A big reason behind RSS’s wide adoption is its simplicity, but the ambiguity of the RSS 2.0 spec has also led to problems. Case in point: the RSS 2.0 spec states that “entity-encoded HTML is allowed” in the <description> element, which has caused more than a little confusion about how to properly encode < and >. For example, if a feed does not use entity-encoded HTML, how should < and > be encoded so that they’re not interpreted as HTML tag brackets by aggregators such as FeedDemon? And if a feed does contain HTML, how should the tag brackets be encoded so an aggregator knows to treat it like HTML? As you can imagine, this ambiguity has led to more than a little hair loss by developers of aggregators who have had to deal with countless badly-encoded feeds.
This issue has come to the surface again due to concerns about silent data loss, resulting in lengthy comment threads (see here and here) featuring the usual suspects.

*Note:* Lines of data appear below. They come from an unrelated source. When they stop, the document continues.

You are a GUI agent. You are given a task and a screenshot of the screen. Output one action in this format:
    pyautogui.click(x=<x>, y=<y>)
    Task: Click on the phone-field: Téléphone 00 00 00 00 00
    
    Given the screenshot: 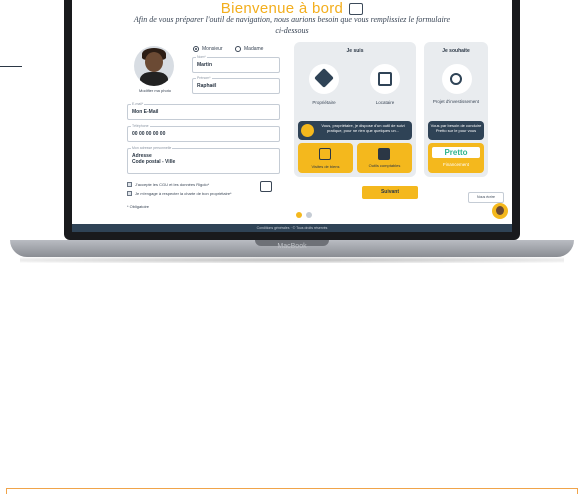 What is the action you would take?
    pyautogui.click(x=204, y=133)
    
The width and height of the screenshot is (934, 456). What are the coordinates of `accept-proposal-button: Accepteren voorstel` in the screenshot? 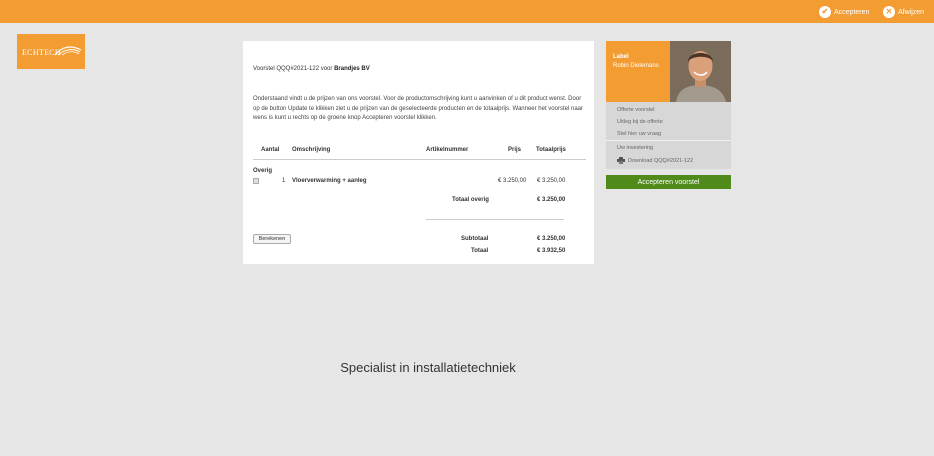 It's located at (668, 182).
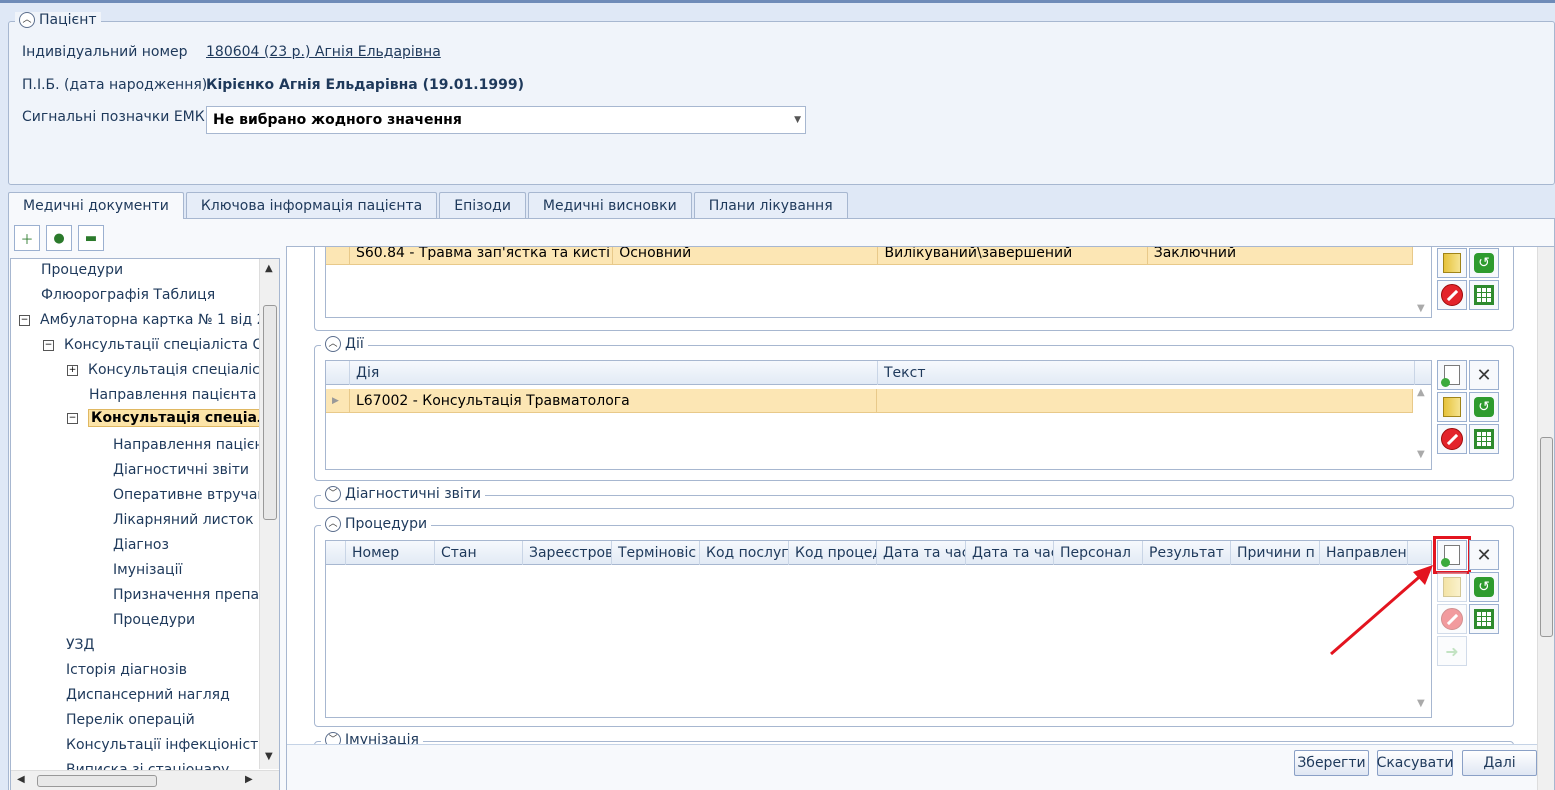 The width and height of the screenshot is (1555, 790). I want to click on diag-reports-header: ﹀ Діагностичні звіти, so click(404, 494).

Behind the scenes, a number of aggregator developers bounced around ideas for a solving this once and for all, and I’m happy to report that this has resulted in a proposed clarification for the RSS 2.0 spec. The proposed clarification states very clearly that “<description> contains entity-encoded HTML.”
Of course, this won’t magically fix every badly-encoded RSS feed, but it does resolve the ambiguity of the existing spec. It’s hoped that this will lead to less guesswork down the road, especially since the proposal comes with a set of examples for properly encoding descriptions.